Originally Posted by
ymar I made a small but significant mistake in my earlier post. The vector $\displaystyle v$ is supposed to be non-zero.
The existence of an eigenvalue implies the existence of an eigenvector. With the definitions from my earlier post it's immediate. What does it mean that $\displaystyle x$ has an eigenvalue? This:
1) $\displaystyle \left (\exists \lambda\in\mathbb{C}\right)\left( \exists v\in V\setminus\{0\}\right ) xv=\lambda v.$
What does it mean that $\displaystyle x$ has an eigenvector? This:
2) $\displaystyle \left( \exists v\in V\setminus\{0\}\right )\left (\exists \lambda\in\mathbb{C}\right) xv=\lambda v.$
These formulas are equivalent. The order of the existential quantifiers doesn't matter.
However, Sheldon Axler uses a different definition of an eigenvalue. For him, that $\displaystyle x$ has an eigenvalue means this:
3) There exists $\displaystyle \lambda\in \mathbb{C}$ such that $\displaystyle x-\lambda I$ is not injective.

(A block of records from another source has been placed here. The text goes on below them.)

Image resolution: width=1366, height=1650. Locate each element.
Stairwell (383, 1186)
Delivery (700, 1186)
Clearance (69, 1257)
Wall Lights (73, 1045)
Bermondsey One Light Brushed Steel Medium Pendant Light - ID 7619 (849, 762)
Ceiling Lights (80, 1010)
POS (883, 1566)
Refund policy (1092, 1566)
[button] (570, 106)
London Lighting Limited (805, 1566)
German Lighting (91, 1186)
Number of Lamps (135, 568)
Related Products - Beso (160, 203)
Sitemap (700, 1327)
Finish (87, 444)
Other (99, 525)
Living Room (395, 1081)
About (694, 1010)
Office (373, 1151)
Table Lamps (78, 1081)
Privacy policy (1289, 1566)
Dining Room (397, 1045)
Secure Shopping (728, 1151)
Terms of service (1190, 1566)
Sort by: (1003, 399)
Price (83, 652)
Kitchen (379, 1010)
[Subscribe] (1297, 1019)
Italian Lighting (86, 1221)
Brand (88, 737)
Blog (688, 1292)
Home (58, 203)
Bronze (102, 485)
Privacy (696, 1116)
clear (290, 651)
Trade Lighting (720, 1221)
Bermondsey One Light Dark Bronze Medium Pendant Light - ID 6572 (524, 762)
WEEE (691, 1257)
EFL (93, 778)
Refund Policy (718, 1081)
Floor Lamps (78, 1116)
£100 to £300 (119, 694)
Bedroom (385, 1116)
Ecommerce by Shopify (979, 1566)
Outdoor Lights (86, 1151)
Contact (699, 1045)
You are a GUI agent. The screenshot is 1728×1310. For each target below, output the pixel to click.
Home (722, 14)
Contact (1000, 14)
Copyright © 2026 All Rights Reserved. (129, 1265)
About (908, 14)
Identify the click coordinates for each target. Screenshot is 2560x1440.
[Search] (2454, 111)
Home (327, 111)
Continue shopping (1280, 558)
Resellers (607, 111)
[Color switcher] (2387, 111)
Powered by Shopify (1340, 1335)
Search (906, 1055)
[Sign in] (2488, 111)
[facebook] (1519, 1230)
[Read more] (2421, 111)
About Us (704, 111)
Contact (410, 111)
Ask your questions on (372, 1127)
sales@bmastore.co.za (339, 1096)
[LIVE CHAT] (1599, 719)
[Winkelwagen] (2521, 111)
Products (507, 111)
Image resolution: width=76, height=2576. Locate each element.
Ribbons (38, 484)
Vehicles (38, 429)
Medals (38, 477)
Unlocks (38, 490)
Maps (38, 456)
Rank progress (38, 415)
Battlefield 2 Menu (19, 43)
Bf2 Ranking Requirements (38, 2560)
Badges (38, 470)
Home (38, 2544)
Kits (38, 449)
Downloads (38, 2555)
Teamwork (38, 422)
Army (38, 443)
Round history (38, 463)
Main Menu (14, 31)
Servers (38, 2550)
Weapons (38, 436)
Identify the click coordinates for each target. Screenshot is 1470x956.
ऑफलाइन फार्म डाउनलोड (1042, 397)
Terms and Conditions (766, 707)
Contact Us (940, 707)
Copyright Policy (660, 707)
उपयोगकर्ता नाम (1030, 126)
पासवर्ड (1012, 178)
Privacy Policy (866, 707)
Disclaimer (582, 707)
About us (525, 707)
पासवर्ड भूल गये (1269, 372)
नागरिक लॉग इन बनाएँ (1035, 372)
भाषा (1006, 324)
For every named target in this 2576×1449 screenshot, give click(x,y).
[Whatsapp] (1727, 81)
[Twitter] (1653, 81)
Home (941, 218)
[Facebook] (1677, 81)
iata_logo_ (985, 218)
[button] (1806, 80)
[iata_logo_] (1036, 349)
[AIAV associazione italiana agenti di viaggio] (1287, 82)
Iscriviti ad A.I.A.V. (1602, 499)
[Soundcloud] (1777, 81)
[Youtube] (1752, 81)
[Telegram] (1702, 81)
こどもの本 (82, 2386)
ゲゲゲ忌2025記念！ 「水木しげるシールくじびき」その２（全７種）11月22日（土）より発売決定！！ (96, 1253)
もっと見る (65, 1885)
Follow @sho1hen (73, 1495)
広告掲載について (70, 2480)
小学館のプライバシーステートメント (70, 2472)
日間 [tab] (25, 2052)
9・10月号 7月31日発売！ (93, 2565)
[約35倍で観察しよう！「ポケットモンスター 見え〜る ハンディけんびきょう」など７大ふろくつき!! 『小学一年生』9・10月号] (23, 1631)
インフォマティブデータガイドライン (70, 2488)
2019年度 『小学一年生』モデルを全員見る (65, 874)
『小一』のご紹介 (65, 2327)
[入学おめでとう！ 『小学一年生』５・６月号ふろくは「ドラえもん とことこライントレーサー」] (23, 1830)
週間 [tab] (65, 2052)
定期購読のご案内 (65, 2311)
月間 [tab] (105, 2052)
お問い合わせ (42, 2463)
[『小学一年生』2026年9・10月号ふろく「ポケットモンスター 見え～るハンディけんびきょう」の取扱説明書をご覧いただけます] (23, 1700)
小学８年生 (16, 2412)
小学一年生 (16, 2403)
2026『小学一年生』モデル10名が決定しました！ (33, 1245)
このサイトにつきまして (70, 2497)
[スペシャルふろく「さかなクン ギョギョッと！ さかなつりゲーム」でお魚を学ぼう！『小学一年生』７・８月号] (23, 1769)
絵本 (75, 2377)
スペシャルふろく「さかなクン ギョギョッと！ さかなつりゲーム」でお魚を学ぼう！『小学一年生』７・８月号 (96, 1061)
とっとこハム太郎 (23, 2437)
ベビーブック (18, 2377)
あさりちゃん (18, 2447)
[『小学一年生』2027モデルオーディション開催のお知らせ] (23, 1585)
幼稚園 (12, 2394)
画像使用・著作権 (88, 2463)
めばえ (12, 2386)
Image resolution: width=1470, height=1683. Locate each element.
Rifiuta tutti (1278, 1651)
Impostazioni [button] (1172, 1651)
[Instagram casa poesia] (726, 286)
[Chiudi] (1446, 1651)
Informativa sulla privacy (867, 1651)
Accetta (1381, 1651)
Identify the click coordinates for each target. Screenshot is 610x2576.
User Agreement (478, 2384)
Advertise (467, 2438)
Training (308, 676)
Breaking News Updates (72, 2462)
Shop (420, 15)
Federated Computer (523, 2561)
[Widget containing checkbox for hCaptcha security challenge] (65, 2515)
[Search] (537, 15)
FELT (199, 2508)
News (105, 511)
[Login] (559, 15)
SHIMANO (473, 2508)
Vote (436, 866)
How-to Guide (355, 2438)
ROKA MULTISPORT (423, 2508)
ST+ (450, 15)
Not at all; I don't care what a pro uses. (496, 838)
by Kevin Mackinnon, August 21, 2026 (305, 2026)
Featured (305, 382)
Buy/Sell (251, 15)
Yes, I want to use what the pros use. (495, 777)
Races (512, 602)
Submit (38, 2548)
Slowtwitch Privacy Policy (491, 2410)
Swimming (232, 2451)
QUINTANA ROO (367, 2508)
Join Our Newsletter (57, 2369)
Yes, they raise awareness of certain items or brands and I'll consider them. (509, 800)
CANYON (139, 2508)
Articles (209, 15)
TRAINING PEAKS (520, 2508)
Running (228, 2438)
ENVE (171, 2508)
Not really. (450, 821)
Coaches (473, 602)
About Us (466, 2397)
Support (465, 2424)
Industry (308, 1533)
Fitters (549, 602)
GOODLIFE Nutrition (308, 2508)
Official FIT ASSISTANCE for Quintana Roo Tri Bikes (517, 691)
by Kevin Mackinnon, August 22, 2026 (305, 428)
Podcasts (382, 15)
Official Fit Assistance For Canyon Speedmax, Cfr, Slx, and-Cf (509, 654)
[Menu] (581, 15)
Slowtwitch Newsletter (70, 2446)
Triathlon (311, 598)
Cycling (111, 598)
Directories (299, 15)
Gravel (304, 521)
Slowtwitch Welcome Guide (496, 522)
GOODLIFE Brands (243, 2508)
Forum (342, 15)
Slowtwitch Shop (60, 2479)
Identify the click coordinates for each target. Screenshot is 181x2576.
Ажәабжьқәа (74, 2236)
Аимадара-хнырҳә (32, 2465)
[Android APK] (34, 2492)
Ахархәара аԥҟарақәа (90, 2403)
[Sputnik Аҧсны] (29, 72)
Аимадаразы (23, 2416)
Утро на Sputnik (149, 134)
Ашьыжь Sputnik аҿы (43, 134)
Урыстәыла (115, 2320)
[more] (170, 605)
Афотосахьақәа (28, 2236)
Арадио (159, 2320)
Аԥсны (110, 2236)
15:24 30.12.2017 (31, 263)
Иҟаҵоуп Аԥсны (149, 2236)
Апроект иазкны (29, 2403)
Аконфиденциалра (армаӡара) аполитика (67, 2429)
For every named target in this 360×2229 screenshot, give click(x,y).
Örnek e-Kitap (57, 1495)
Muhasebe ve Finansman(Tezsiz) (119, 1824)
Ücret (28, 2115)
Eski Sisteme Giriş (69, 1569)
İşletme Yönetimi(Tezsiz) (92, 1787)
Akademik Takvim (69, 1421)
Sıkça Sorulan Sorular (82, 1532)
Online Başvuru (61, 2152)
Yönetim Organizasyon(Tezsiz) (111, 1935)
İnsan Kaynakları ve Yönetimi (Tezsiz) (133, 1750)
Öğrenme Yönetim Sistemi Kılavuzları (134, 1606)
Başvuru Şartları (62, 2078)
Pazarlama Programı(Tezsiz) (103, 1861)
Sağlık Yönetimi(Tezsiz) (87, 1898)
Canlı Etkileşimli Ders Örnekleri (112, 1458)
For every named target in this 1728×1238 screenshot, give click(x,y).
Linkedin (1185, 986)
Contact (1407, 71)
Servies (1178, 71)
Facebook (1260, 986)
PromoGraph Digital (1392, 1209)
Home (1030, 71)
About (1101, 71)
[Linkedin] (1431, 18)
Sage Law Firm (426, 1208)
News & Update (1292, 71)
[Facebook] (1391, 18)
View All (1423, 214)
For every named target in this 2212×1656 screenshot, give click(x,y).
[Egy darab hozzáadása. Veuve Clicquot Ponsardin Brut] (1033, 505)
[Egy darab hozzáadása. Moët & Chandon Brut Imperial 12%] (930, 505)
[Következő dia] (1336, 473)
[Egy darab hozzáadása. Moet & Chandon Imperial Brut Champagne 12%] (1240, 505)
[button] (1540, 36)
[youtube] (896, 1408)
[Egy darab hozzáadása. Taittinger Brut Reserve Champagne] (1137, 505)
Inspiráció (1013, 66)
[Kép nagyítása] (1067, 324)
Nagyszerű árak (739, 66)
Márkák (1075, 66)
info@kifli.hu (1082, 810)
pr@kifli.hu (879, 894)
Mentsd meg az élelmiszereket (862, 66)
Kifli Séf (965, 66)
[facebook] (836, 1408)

We want to see that 3) implies 2). What does it mean that $\displaystyle x-\lambda I$ is not injective? It means that we have two vectors $\displaystyle v_1,v_2\in V,$ such that $\displaystyle v_1\neq v_2$ and
$\displaystyle (x-\lambda I)v_1=(x-\lambda I)v_2,$
the last formula being equvalent to
$\displaystyle xv_1 -\lambda v_1 = xv_2 -\lambda v_2,$
and further equivalent to
$\displaystyle x(v_1-v_2)=\lambda (v_1-v_2).$
Since $\displaystyle v_1\neq v_2,$ we have that the vector $\displaystyle v_1-v_2$ is non-zero. Therefore, we have found a non-zero vector $\displaystyle v$ such that
$\displaystyle xv=\lambda v,$
just as we wanted.